(What the task asks) Find each line in the material that contains the word "Focus", matching case exactly, and copy those lines out.

START

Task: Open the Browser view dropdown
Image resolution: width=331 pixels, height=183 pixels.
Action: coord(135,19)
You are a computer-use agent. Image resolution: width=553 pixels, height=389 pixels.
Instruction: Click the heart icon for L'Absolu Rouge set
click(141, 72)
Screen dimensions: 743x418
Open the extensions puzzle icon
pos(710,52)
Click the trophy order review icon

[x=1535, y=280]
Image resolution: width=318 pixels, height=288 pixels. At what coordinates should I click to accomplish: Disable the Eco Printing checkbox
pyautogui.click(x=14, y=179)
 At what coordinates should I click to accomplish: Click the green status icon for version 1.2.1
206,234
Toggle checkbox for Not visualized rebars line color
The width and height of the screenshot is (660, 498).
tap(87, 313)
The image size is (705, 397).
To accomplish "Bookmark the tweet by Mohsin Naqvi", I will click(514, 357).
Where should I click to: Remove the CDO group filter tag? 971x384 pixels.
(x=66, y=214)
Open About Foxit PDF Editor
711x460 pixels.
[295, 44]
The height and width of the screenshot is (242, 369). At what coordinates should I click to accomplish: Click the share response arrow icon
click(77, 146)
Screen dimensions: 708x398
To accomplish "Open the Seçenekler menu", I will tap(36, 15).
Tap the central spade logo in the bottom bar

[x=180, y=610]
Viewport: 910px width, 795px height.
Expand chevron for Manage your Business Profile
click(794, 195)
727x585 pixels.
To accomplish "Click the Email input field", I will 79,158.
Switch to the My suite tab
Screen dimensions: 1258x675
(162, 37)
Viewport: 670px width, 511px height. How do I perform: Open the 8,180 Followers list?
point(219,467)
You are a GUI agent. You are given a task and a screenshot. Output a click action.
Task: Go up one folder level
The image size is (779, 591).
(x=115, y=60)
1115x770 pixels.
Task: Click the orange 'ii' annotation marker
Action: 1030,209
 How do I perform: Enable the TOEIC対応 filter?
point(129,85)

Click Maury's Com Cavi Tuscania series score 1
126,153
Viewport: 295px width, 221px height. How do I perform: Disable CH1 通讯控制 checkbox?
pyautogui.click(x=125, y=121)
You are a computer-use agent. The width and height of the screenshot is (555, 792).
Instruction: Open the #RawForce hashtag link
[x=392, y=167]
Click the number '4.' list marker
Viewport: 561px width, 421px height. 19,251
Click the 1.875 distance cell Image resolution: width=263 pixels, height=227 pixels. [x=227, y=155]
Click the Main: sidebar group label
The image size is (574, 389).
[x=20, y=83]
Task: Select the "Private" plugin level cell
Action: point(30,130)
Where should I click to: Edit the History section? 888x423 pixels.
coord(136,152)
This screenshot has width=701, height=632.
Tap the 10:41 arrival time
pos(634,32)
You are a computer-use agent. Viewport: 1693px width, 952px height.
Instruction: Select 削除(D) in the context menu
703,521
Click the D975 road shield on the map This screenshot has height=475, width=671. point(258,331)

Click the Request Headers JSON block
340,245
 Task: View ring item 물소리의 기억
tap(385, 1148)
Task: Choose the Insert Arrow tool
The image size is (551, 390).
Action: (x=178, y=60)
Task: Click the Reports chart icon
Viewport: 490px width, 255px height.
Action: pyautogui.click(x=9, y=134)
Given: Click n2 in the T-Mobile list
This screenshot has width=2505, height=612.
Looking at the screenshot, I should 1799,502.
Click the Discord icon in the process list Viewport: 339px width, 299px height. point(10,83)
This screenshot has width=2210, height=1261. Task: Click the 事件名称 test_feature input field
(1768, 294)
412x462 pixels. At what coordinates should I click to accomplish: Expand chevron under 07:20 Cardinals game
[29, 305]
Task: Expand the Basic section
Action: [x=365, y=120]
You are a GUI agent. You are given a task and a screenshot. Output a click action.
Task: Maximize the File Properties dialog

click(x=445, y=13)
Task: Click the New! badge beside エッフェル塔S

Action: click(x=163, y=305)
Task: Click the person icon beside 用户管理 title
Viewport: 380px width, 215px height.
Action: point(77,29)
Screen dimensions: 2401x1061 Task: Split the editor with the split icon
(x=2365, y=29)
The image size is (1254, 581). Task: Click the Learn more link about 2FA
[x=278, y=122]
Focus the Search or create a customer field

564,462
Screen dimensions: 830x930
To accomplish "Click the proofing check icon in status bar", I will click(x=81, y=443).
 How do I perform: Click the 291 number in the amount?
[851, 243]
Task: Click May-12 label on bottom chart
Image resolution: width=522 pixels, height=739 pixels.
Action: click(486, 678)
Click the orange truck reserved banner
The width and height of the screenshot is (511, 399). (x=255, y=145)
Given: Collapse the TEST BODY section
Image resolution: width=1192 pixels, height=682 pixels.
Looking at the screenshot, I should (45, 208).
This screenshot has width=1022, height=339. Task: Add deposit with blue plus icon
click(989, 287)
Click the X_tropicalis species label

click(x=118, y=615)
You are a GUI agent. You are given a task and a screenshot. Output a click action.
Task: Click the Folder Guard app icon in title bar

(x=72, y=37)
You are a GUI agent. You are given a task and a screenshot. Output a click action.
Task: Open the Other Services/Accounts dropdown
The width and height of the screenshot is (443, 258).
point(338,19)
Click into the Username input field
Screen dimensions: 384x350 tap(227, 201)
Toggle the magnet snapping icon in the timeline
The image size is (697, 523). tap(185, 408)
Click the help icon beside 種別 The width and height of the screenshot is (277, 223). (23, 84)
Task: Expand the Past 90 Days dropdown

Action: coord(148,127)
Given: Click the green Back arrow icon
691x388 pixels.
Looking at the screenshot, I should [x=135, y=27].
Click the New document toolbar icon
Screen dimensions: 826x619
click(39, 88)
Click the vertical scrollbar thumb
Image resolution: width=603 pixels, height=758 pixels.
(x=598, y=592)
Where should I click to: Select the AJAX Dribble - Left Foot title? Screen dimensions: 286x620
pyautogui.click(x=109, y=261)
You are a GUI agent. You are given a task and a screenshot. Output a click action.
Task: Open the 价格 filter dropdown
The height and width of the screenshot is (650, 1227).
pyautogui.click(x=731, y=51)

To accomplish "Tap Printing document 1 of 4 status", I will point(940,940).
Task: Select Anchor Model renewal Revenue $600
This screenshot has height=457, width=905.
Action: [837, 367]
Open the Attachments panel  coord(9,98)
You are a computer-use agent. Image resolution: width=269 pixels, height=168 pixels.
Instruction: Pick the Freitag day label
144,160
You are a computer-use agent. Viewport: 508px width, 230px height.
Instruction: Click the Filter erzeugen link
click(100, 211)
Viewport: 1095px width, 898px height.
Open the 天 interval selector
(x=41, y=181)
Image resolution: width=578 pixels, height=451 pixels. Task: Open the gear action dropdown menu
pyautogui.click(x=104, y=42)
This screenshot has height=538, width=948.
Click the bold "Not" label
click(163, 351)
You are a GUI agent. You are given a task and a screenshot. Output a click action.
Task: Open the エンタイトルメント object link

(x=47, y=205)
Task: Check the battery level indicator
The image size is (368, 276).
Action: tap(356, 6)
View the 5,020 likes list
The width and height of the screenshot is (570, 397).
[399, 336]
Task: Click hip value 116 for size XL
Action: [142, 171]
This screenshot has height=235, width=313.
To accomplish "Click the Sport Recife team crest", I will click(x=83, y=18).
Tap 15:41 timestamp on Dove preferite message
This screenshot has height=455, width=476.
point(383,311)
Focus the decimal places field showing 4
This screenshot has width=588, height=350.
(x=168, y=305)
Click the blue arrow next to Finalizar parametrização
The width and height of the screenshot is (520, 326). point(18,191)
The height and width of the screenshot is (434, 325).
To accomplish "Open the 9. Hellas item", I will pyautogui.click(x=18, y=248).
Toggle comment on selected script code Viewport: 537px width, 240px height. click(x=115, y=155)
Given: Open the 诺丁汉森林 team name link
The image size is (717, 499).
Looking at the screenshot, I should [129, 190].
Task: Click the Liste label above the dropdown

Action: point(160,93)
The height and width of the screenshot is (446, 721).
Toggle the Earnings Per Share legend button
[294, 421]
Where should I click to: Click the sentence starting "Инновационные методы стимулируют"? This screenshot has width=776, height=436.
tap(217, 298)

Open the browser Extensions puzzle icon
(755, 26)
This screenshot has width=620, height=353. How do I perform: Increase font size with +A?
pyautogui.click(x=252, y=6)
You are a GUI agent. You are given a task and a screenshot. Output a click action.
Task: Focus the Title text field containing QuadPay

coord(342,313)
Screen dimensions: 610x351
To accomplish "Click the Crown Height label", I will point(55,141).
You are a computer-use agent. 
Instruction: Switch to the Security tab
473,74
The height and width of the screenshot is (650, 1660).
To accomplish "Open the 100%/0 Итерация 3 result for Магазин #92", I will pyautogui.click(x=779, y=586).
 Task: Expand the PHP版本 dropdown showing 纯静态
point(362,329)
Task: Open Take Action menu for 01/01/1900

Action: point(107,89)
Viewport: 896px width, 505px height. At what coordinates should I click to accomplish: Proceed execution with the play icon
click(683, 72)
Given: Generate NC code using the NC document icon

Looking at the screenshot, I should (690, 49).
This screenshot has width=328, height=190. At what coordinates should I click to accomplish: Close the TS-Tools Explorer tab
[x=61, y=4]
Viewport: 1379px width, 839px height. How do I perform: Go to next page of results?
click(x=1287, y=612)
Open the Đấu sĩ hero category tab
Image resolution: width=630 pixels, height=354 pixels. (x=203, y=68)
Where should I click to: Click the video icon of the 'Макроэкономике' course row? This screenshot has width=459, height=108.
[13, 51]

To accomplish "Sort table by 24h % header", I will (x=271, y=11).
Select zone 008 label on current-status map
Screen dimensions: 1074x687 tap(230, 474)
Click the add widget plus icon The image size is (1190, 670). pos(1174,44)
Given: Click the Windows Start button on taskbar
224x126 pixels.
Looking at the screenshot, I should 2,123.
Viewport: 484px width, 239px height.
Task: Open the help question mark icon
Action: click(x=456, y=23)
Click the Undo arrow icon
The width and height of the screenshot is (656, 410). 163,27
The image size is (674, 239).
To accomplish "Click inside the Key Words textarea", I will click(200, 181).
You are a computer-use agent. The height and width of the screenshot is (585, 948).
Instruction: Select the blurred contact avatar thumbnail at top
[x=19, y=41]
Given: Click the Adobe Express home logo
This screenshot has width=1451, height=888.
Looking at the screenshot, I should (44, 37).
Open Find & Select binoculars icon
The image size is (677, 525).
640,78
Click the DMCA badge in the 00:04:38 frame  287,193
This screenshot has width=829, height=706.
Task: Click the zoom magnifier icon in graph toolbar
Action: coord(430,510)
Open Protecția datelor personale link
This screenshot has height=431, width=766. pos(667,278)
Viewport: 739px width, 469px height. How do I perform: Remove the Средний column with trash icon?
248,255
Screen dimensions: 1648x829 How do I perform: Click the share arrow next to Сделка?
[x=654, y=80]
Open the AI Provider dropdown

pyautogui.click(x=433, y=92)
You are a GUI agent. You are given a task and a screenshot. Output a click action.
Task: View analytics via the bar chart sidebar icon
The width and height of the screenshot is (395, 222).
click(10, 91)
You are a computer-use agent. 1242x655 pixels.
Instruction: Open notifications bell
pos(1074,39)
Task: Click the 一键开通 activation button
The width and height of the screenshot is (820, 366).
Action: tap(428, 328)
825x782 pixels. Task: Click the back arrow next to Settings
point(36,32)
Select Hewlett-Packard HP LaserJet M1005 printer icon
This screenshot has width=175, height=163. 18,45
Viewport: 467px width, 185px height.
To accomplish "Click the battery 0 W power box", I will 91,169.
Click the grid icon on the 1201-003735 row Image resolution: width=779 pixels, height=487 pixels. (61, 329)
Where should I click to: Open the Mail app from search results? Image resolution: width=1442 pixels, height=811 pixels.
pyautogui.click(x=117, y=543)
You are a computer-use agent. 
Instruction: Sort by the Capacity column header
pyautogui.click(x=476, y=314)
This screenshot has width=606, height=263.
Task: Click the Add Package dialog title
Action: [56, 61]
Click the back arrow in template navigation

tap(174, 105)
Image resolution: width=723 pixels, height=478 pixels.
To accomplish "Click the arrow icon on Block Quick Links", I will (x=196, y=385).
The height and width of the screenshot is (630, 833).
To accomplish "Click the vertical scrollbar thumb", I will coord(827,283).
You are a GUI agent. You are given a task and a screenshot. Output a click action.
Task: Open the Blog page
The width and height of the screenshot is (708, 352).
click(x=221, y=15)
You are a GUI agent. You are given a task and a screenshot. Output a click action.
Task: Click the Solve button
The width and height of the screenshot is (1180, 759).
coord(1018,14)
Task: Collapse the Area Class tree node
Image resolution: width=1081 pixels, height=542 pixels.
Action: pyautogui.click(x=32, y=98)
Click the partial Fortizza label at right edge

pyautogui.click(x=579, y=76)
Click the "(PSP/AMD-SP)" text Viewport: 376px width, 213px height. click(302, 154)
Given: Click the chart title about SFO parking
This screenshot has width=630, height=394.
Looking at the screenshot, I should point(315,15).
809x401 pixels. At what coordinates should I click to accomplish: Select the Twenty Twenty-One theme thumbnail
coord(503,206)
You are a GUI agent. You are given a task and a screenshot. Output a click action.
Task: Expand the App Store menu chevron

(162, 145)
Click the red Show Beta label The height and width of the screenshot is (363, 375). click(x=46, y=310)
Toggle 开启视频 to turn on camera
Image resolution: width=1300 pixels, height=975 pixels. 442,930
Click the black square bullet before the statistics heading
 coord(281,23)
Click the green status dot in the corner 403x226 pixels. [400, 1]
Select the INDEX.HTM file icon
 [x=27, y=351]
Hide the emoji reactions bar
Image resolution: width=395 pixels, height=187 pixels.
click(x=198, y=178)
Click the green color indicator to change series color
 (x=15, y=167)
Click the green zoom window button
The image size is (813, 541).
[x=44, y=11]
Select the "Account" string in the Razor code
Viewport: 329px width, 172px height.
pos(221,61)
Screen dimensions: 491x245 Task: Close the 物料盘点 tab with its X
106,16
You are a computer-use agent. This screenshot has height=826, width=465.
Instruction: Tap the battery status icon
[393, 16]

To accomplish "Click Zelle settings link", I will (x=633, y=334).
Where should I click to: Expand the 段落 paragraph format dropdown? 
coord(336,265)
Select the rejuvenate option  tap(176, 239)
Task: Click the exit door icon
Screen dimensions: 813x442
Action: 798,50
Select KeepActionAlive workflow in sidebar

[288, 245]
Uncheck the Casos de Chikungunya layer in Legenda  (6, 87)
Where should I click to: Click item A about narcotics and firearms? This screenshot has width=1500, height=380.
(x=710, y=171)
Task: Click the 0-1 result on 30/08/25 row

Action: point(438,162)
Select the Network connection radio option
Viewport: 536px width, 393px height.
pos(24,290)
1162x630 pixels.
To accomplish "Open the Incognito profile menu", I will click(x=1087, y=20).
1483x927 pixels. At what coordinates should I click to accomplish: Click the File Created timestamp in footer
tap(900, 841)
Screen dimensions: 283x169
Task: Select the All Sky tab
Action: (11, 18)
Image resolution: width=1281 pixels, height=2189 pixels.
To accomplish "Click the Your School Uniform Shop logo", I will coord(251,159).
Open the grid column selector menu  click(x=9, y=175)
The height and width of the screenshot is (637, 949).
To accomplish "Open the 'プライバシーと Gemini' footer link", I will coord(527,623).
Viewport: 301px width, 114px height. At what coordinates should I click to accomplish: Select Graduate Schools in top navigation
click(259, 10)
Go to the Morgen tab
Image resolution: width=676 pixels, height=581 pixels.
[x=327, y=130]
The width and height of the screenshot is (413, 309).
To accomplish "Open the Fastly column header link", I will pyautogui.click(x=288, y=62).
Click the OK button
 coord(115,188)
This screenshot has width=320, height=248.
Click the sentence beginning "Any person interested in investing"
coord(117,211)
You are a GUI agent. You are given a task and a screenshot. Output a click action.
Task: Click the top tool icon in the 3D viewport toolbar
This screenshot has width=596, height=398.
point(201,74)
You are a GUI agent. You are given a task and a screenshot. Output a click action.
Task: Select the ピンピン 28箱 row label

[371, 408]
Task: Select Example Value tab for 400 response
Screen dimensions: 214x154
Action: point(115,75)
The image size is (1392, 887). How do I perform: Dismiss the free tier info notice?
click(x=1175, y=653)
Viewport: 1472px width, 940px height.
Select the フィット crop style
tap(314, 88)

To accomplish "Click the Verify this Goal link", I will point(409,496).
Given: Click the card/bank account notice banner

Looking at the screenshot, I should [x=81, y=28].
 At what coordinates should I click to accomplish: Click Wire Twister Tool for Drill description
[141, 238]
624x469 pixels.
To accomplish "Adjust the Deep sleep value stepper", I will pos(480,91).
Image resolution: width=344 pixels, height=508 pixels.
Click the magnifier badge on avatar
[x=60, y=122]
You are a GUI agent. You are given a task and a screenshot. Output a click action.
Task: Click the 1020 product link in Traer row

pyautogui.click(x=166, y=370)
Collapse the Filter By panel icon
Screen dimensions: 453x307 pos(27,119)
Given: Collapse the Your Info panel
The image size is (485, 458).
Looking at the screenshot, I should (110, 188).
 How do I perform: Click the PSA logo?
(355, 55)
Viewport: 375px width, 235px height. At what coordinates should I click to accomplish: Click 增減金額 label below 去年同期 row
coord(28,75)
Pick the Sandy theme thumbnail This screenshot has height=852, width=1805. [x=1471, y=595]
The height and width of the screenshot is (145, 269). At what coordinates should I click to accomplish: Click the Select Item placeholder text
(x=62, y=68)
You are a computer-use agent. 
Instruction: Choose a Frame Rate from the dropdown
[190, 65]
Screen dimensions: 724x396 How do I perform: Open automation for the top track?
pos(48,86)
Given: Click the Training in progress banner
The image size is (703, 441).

END

(Task solution)
Focus the Search or create a customer field
Focus the decimal places field showing 4
Task: Focus the Title text field containing QuadPay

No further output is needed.